Автор хотел, чтобы изображенные им картины воспринимались так непосредственно, как сама жизнь во всей ее жестокости, и это определило чрезвычайно сжатый, иногда намеренно тяжеловесный и отрывочный стиль повествования. По той же причине так велика в «Облике дня» роль диалога. Художественный анализ человеческих переживаний и мыслей дается так, что писатель остается в стороне, а читатель как бы сам присутствует при разговорах действующих лиц и участвует в их жизни.

Несмотря на то, что в этой книге много людей и событии, не связанных между собой сюжетными нитями вплоть до последних глав, — читая ее, все время ощущаешь единство темы и воспринимаешь реалистическую рельефность каждого человеческого образа.

В последних главах все отдельные сюжетные нити связываются в один крепкий узел. Эти главы изображают день решительного восстания против капитализма, день великого праздника, слияния всех живых сил трудовых классов. И это построение книги подчеркивает, что, как бы ни складывалась жизнь отдельных рабочих, каждая такая судьба естественно и необходимо вливается в общую судьбу и общую борьбу всего класса, в общее движение истории вперед, к социализму.

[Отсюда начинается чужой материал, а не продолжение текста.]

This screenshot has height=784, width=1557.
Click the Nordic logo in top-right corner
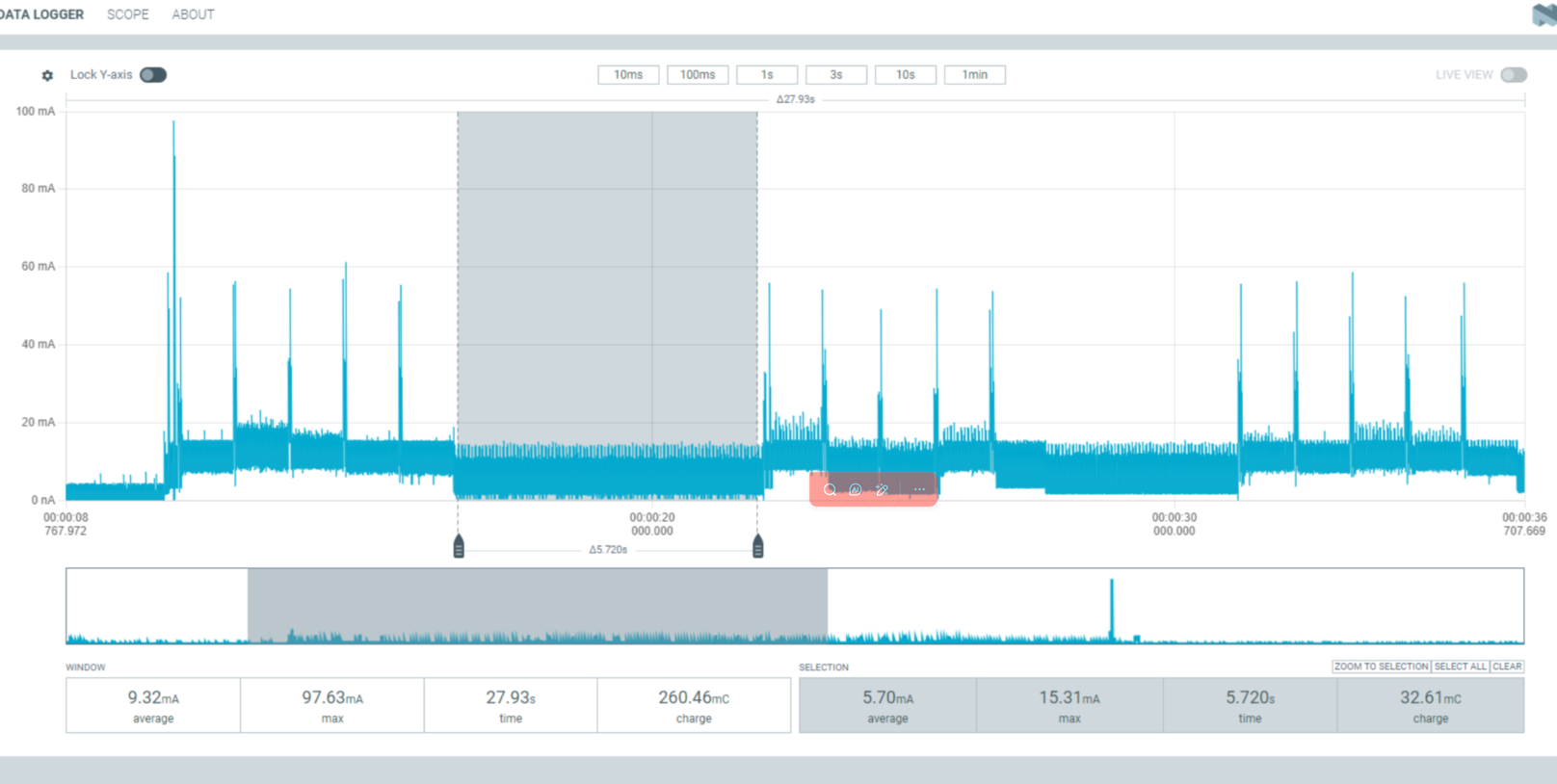tap(1544, 14)
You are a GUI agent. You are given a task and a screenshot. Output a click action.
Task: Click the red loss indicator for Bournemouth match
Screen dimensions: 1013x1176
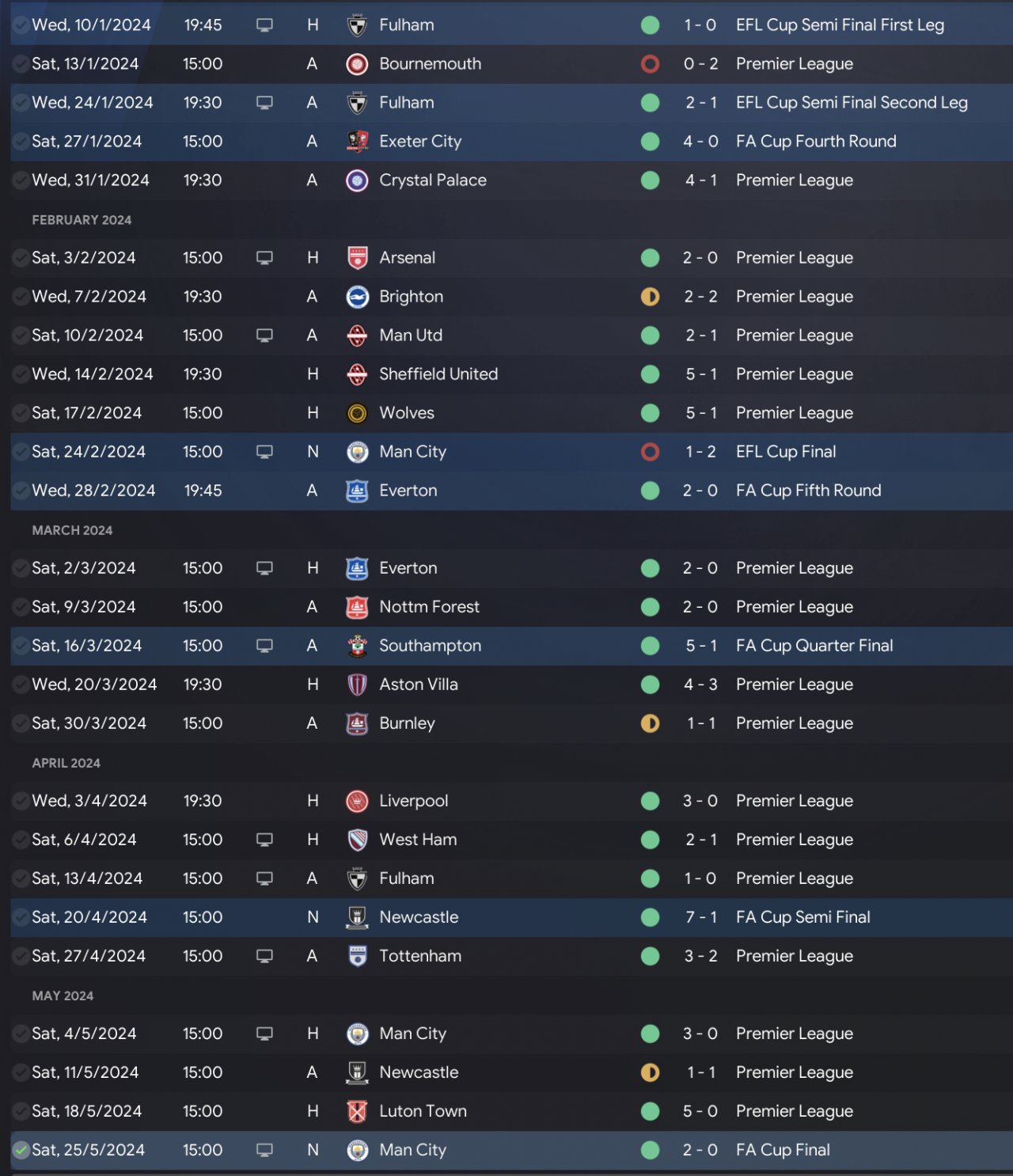[x=650, y=64]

Мы уже сказали, что в «Облике дня» характеристики людей ярки и выпуклы, несмотря на свою краткость и на то, что пояснений «от автора» в повести почти нет. При этом каждый из разнообразных человеческих характеров естественно развивается так, что его завершение приводит к сближению с сознательным руководителем рабочих — Анатолем и его товарищами.

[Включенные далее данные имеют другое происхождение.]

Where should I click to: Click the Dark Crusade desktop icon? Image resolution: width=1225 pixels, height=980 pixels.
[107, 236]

С этой точки зрения чрезвычайно показателен образ матери этого молодого рабочего вожака. Ум старой, замученной непосильным трудом женщины окутан бытовыми и религиозными предрассудками; ей непонятен и странен ее сын, выступивший против земных и небесных царей. Но любящая душа матери находит путь к верному пониманию революционной деятельности сына. После мучительных волнений, после долгих часов, проведенных на коленях перед образом младенца Иисуса (младенец Иисус кажется этой женщине добрее, чем беспощадный бог, которым ксендз пугает паству), после долгих лет безрадостного, отупляющего труда приходит, наконец, и для нее светлый день — день народного восстания. Душа старой, уже глядящей в могилу женщины возрождается и крепнет, обновленная порывом к свободе.

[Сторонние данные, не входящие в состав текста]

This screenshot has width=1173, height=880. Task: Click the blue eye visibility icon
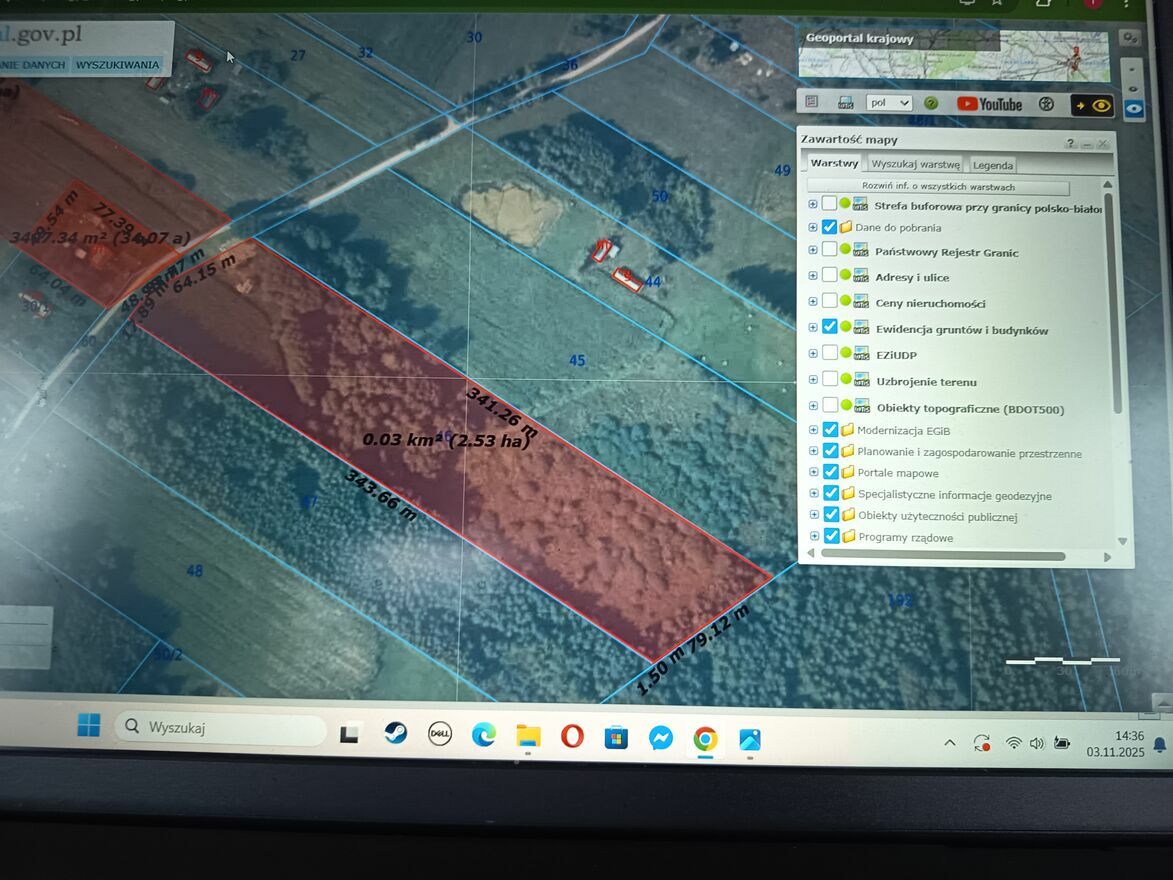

Этот образ старой женщины из рабочего класса, которая через любовь к детям приходит к революции, перекликается с образом Ниловны у Горького. Но это не просто подражание великому образцу. В матери Анатоля мы видим национальное своеобразие польской трудящейся женщины. Это образ, взятый из польской действительности. И он убеждает, что революционная борьба за социализм в любой стране, в любом народе вызывает освобождение и огромный рост придавленной прежде личности.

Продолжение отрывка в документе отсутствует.